UNITED STATES DISTRICT COURT FOR THE NORTHERN DISTRICT OF WEST VIRGINIA MARTINSBURG
Jan 9, 2020
Civil Action No. 3:18-CV-163 (N.D.W. Va. Jan. 9, 2020)

Opinion

Civil Action No. 3:18-CV-163

01-09-2020

BRAD ALLEN DAVENPORT, Petitioner, v. JOE COAKLEY, Warden, Respondent


(GROH)

REPORT AND RECOMMENDATION

I. INTRODUCTION

On October 9, 2018, the pro se Petitioner, an inmate at Hazelton USP in Bruceton Mills, West Virginia, filed a petition for the writ of habeas corpus pursuant to 28 U.S.C. § 2241, challenging his conviction and sentence. ECF No. 1.

The matter is pending before this Court for an initial review and Report and Recommendation pursuant to Local Rule of Prisoner Litigation Procedure ("LR PL P") 2 and 28 U.S.C. § 1915A.

II. FACTUAL AND PROCEDURAL HISTORY

The facts are taken from the Petitioner's criminal Case No. 6:09-CR-44 in the United States District Court for the Eastern District of Kentucky, available on PACER. Unless otherwise noted, the ECF entries in Sections II.A., II.B., II.C., and II.D. refer to that criminal case. Philips v. Pitt Cnty. Mem. Hosp., 572 F.3d 176, 180 (4th Cir. 2009) (courts "may properly take judicial notice of public record); Colonial Penn. Ins. Co. v. Coil, 887 F.2d 1236, 1239 (4th Cir. 1989) ("We note that 'the most frequent use of judicial notice is in noticing the contents of court records.'").

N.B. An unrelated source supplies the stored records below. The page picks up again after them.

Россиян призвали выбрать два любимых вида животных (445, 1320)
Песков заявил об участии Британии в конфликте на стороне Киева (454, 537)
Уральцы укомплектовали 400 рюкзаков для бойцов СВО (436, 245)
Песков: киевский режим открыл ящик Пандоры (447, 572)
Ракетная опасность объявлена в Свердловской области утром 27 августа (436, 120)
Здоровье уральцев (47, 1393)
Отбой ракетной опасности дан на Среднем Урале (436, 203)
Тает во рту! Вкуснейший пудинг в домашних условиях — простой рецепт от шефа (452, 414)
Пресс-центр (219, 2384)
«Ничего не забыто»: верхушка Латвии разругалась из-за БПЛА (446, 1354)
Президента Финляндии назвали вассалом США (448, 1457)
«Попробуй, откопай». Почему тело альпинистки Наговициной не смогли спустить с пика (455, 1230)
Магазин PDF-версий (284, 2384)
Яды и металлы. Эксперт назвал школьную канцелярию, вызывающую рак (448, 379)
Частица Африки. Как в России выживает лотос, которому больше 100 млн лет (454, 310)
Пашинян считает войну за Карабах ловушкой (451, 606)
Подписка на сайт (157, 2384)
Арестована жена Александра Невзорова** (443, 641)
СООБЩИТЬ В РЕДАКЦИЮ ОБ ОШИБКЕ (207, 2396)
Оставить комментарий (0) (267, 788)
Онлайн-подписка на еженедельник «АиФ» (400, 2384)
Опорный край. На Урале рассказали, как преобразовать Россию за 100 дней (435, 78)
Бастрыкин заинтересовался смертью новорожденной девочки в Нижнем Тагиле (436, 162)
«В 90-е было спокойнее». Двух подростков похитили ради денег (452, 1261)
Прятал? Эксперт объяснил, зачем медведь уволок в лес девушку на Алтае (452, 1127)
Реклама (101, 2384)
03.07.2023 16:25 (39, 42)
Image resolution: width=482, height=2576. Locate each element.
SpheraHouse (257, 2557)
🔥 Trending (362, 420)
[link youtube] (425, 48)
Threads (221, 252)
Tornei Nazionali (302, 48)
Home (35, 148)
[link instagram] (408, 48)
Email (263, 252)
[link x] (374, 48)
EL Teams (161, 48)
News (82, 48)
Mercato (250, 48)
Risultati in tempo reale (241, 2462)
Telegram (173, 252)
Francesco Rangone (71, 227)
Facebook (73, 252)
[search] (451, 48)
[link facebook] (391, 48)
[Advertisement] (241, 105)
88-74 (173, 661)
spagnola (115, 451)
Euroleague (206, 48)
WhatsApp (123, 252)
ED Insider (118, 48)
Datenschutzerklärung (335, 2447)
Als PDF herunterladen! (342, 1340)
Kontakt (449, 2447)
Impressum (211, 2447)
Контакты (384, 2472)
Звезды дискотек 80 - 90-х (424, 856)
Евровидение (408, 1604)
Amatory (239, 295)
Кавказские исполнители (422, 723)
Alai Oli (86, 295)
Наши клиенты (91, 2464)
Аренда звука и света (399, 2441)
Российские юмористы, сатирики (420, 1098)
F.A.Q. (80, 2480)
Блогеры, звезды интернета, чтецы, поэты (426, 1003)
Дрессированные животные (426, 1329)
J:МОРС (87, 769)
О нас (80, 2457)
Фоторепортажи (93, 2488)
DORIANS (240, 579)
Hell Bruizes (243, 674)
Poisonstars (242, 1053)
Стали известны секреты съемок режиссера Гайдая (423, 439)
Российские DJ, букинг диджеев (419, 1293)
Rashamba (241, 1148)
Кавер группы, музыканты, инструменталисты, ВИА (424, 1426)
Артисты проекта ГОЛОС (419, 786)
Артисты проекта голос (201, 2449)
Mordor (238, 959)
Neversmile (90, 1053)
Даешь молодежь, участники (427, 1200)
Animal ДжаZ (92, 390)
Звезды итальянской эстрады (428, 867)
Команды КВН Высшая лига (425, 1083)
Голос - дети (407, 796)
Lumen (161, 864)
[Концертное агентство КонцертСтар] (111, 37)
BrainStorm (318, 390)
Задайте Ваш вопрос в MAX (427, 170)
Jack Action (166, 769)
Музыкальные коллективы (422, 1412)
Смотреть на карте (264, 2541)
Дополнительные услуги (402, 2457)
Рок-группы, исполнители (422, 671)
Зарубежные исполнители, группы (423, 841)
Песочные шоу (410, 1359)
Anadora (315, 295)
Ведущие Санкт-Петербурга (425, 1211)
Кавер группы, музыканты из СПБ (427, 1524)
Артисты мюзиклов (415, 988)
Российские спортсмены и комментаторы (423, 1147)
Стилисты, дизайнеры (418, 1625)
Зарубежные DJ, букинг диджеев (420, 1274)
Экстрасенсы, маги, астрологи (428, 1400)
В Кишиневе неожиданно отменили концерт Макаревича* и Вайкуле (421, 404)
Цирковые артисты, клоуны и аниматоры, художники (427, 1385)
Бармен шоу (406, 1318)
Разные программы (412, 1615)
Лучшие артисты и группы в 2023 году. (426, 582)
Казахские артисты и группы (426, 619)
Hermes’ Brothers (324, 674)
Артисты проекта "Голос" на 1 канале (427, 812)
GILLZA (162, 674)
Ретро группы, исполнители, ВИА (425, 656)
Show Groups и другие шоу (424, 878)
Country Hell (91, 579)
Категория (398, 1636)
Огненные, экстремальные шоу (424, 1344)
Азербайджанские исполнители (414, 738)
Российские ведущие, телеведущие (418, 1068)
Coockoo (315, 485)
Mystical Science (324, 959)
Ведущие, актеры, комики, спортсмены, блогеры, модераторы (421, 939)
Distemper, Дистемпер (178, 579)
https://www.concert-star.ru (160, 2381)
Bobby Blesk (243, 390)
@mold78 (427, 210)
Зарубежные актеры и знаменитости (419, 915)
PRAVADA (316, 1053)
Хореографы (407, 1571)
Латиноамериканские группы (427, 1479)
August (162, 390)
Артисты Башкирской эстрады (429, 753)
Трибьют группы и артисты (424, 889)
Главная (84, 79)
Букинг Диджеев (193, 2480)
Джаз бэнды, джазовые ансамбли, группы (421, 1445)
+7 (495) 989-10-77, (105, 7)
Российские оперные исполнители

A. Conviction and Sentence

On June 25, 2009, in the United States District Court for the Eastern District of Kentucky, an indictment was returned against Petitioner in Case No. 6:09-CR-44. ECF No. 1. On November 12, 2009, Petitioner was convicted upon his plea to Counts 1, 3 and 4, which charged unlawful possession of firearms, in violation of 18 U.S.C. § 922(g)(1), possession of a firearm less than prescribed length, in violation of 26 U.S.C. § 5861(d), and possession of a firearm in furtherance of a drug trafficking offense, in violation of 18 U.S.C. § 924(c). ECF Nos. 14, 16. On April 15, 2010, Petitioner was sentenced to 90 months' imprisonment on Counts 1 and 3 to be served concurrently with one another, and to 120 months' imprisonment on Count 4, with that sentence to be served consecutively to the sentences imposed in Counts 1 and 3. ECF Nos. 22 at 2.

B. Motion to Reduce Sentence

On June 26, 2015, Petitioner filed a motion to reduce sentence. ECF No. 27. The district court denied Petitioner's motion to reduce sentence on November 12, 2015. ECF No. 28.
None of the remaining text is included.